= EXERCISE GOAL =
Using the data beneath this instruction, retype only the lines from the one that contains "Image resolution: width=1568 pixels, height=744" down to the one that contains "The width and height of the screenshot is (400, 455).", both included, exactly as they appear.

= ENTRIES PROVIDED =
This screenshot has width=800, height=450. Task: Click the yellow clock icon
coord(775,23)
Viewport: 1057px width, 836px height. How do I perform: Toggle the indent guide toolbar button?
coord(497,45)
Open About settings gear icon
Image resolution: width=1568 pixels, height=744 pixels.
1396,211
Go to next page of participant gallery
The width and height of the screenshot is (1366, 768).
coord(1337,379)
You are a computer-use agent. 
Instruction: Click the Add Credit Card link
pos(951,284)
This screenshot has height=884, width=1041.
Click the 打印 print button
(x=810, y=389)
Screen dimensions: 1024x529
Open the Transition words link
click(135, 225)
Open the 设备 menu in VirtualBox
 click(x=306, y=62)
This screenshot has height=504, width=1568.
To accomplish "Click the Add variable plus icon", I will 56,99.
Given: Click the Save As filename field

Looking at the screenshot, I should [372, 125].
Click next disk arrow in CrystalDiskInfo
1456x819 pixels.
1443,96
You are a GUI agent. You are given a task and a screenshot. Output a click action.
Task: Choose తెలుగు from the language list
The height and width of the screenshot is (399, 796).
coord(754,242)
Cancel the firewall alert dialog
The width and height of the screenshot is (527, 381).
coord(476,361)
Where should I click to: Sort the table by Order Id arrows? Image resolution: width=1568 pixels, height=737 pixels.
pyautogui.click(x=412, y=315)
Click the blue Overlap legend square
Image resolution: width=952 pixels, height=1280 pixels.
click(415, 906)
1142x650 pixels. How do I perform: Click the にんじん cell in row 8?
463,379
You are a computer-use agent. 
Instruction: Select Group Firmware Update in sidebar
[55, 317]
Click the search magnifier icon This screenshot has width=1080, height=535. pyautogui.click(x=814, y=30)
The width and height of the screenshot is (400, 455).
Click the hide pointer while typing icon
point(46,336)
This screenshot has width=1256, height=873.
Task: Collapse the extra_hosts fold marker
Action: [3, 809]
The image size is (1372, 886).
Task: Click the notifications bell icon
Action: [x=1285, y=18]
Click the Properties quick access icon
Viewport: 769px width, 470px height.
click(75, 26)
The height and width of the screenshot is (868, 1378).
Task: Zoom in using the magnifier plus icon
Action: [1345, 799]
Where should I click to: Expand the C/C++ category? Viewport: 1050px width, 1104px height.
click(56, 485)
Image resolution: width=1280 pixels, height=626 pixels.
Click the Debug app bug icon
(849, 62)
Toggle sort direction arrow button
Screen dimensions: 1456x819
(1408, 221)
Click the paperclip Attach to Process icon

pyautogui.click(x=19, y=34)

= RESULT OF THIS EXERCISE =
Image resolution: width=1568 pixels, height=744 pixels.
1396,211
Go to next page of participant gallery
The width and height of the screenshot is (1366, 768).
coord(1337,379)
You are a computer-use agent. 
Instruction: Click the Add Credit Card link
pos(951,284)
This screenshot has height=884, width=1041.
Click the 打印 print button
(x=810, y=389)
Screen dimensions: 1024x529
Open the Transition words link
click(135, 225)
Open the 设备 menu in VirtualBox
 click(x=306, y=62)
This screenshot has height=504, width=1568.
To accomplish "Click the Add variable plus icon", I will 56,99.
Given: Click the Save As filename field

Looking at the screenshot, I should [372, 125].
Click next disk arrow in CrystalDiskInfo
1456x819 pixels.
1443,96
You are a GUI agent. You are given a task and a screenshot. Output a click action.
Task: Choose తెలుగు from the language list
The height and width of the screenshot is (399, 796).
coord(754,242)
Cancel the firewall alert dialog
The width and height of the screenshot is (527, 381).
coord(476,361)
Where should I click to: Sort the table by Order Id arrows? Image resolution: width=1568 pixels, height=737 pixels.
pyautogui.click(x=412, y=315)
Click the blue Overlap legend square
Image resolution: width=952 pixels, height=1280 pixels.
click(415, 906)
1142x650 pixels. How do I perform: Click the にんじん cell in row 8?
463,379
You are a computer-use agent. 
Instruction: Select Group Firmware Update in sidebar
[55, 317]
Click the search magnifier icon This screenshot has width=1080, height=535. pyautogui.click(x=814, y=30)
The width and height of the screenshot is (400, 455).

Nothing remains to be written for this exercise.